(Beginning of Data records)

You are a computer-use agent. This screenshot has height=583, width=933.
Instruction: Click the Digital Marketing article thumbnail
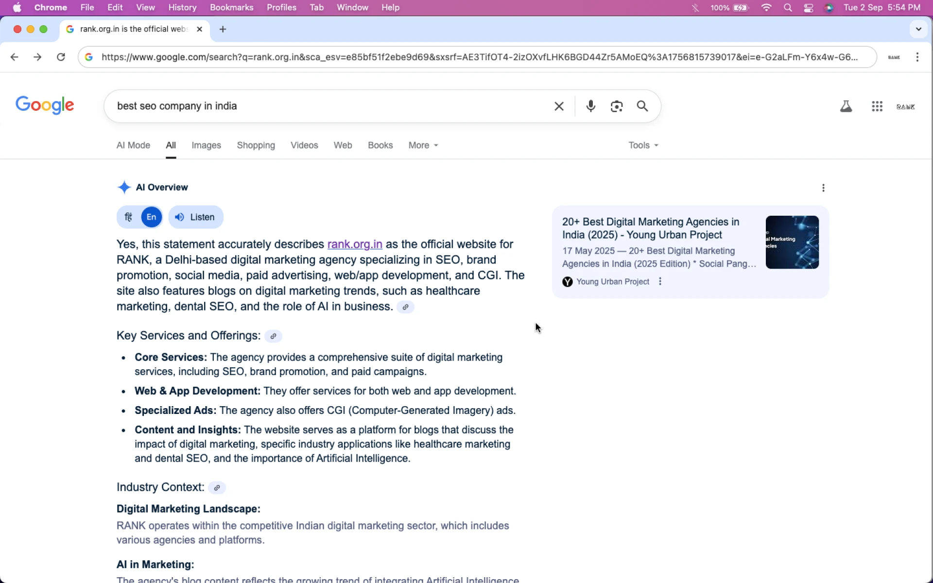792,242
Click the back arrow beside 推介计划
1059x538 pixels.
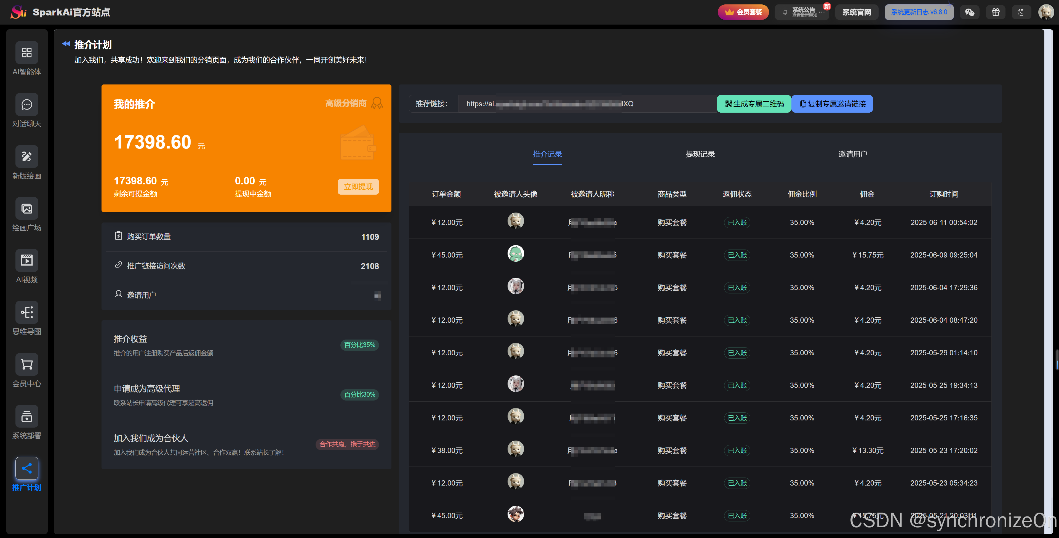66,44
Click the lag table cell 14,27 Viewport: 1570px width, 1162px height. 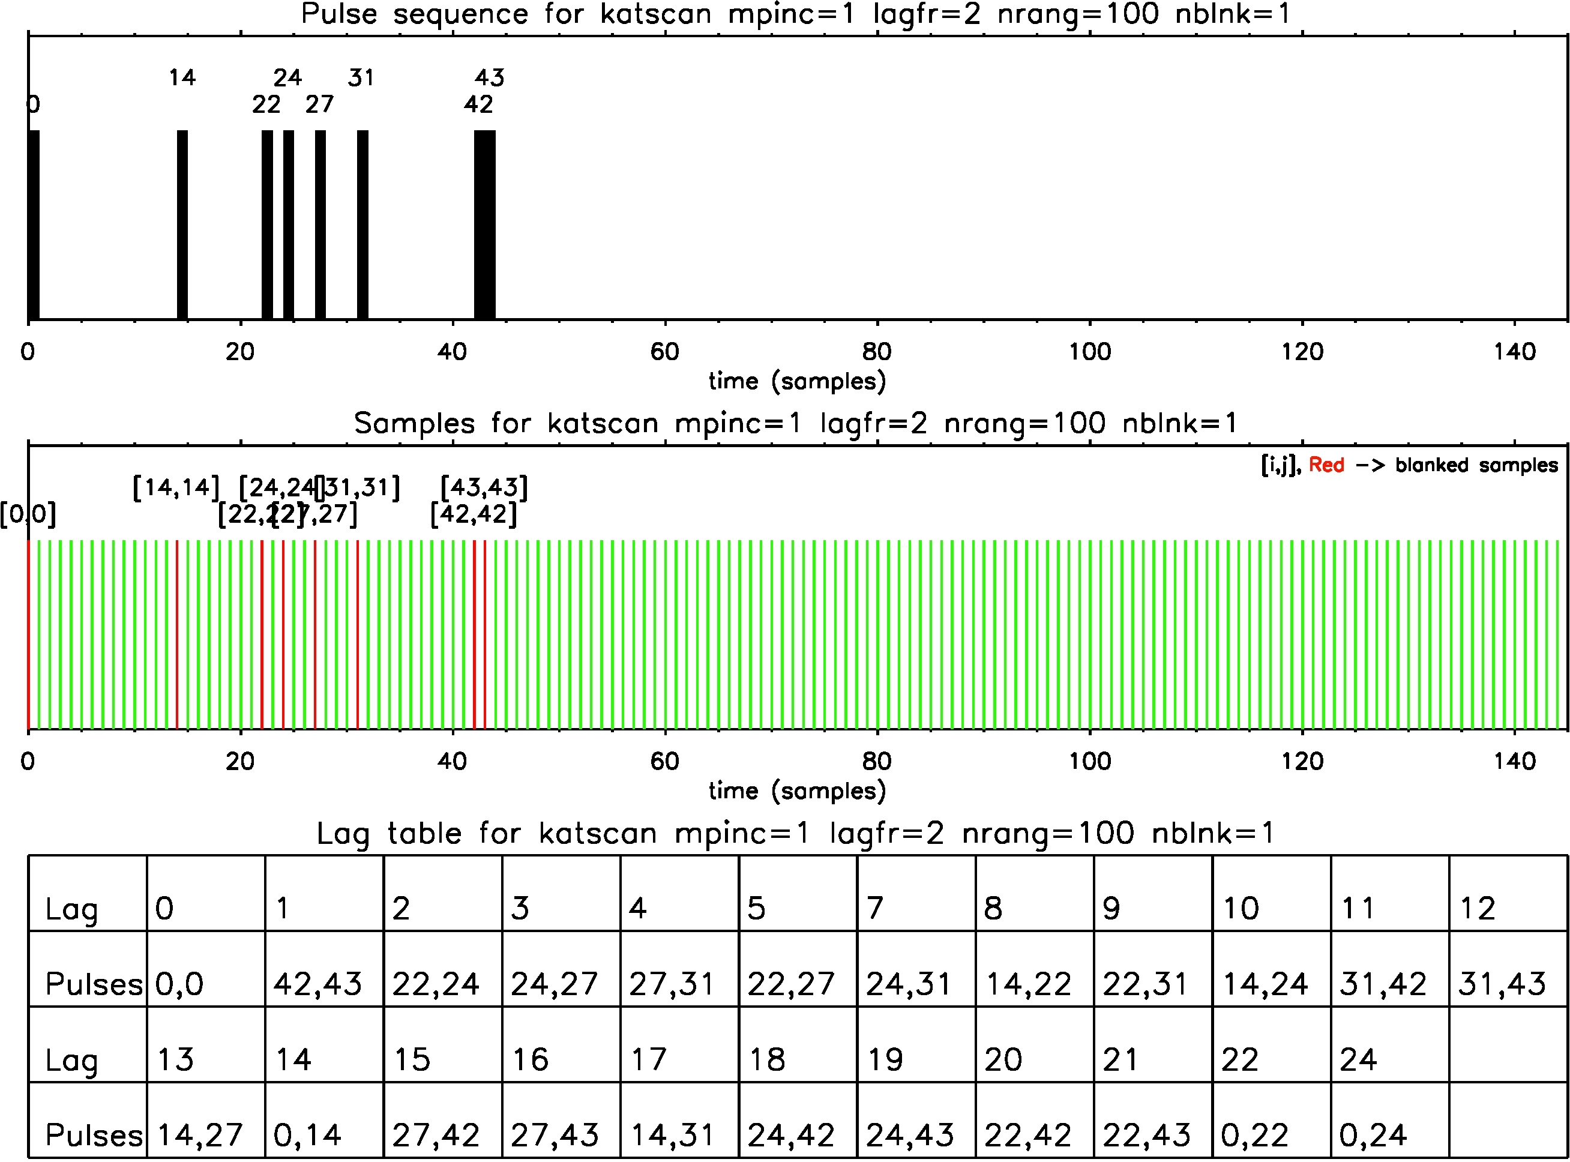[x=200, y=1135]
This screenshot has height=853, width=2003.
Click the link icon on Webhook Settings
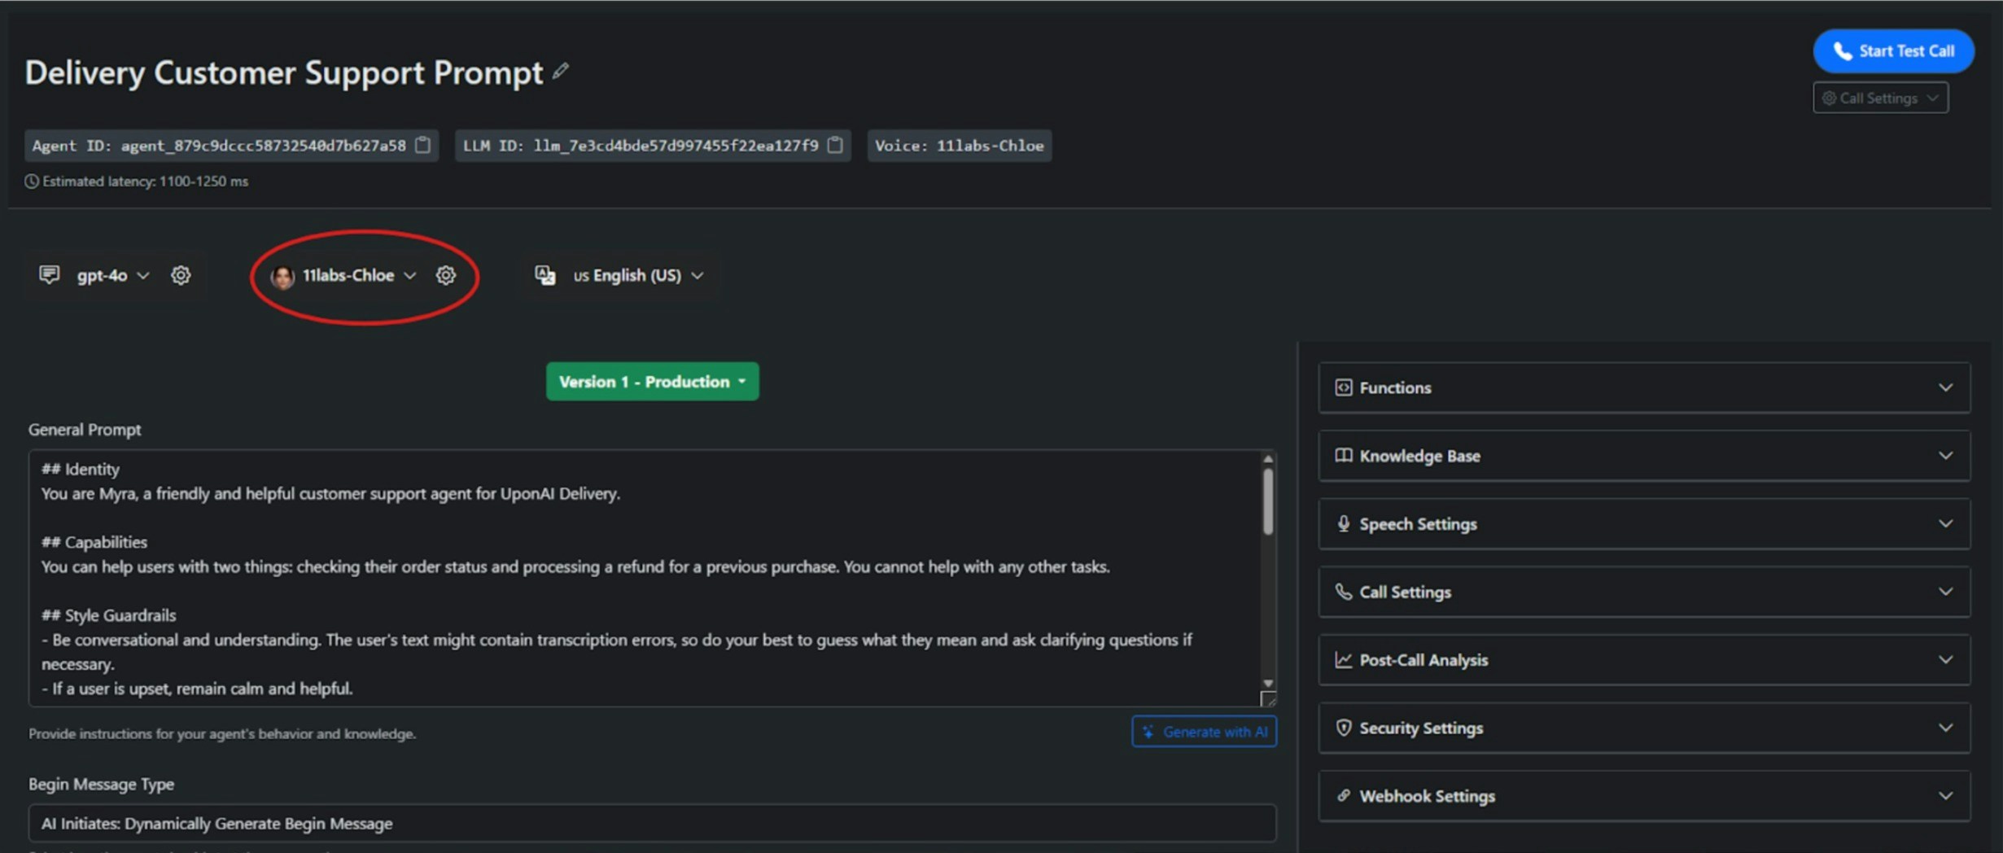(x=1344, y=796)
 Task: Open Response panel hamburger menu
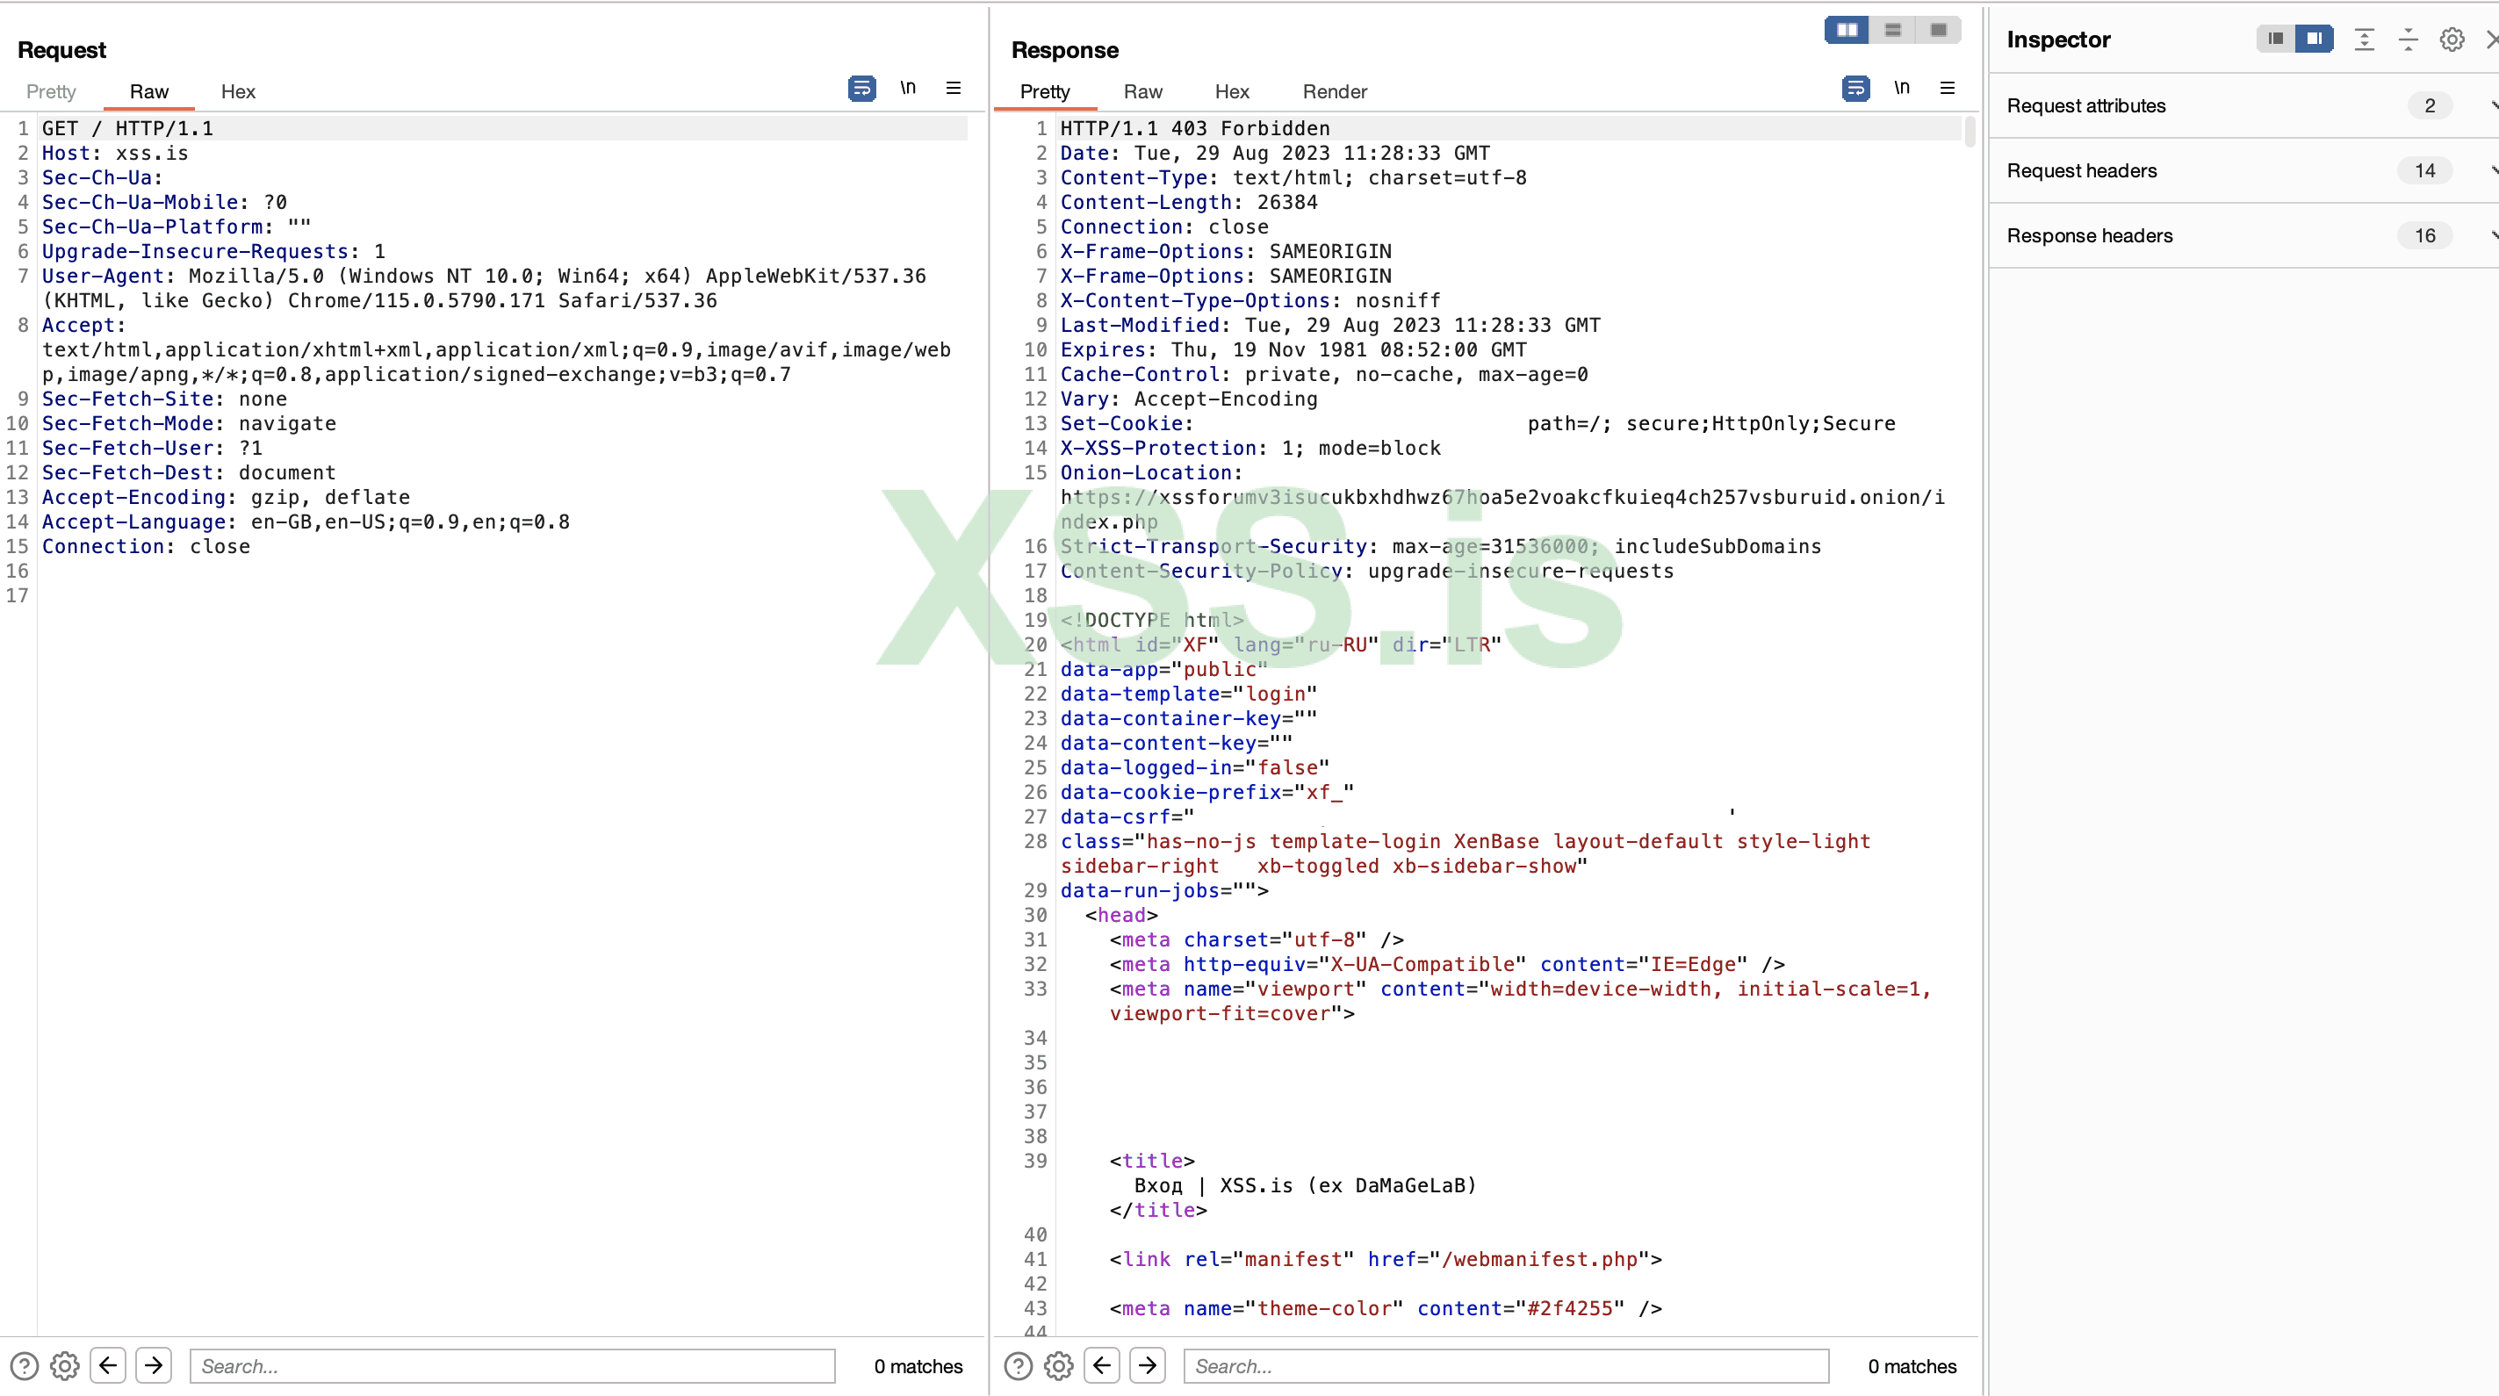point(1946,88)
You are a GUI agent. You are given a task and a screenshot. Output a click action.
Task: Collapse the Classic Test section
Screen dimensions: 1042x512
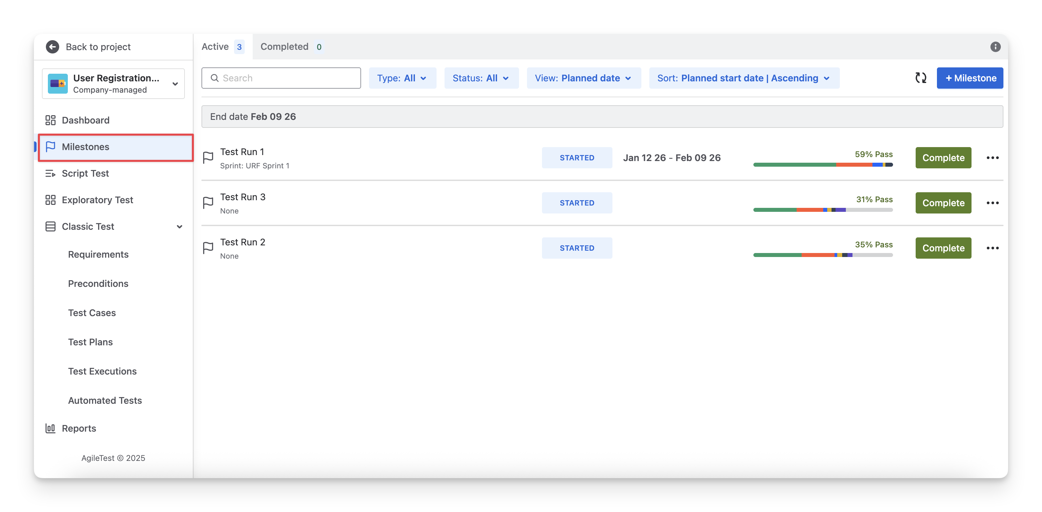click(179, 227)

(End of Data records)

> _To do_
Only the lines from the one containing "Task: Open Response panel hamburger menu" through the last line of the data may appear in the answer, each given again exactly and with pictures left out.

> _Solved exercise_
 Task: Open Response panel hamburger menu
point(1946,88)
You are a GUI agent. You are given a task and a screenshot. Output a click action.
Task: Collapse the Classic Test section
Screen dimensions: 1042x512
click(179, 227)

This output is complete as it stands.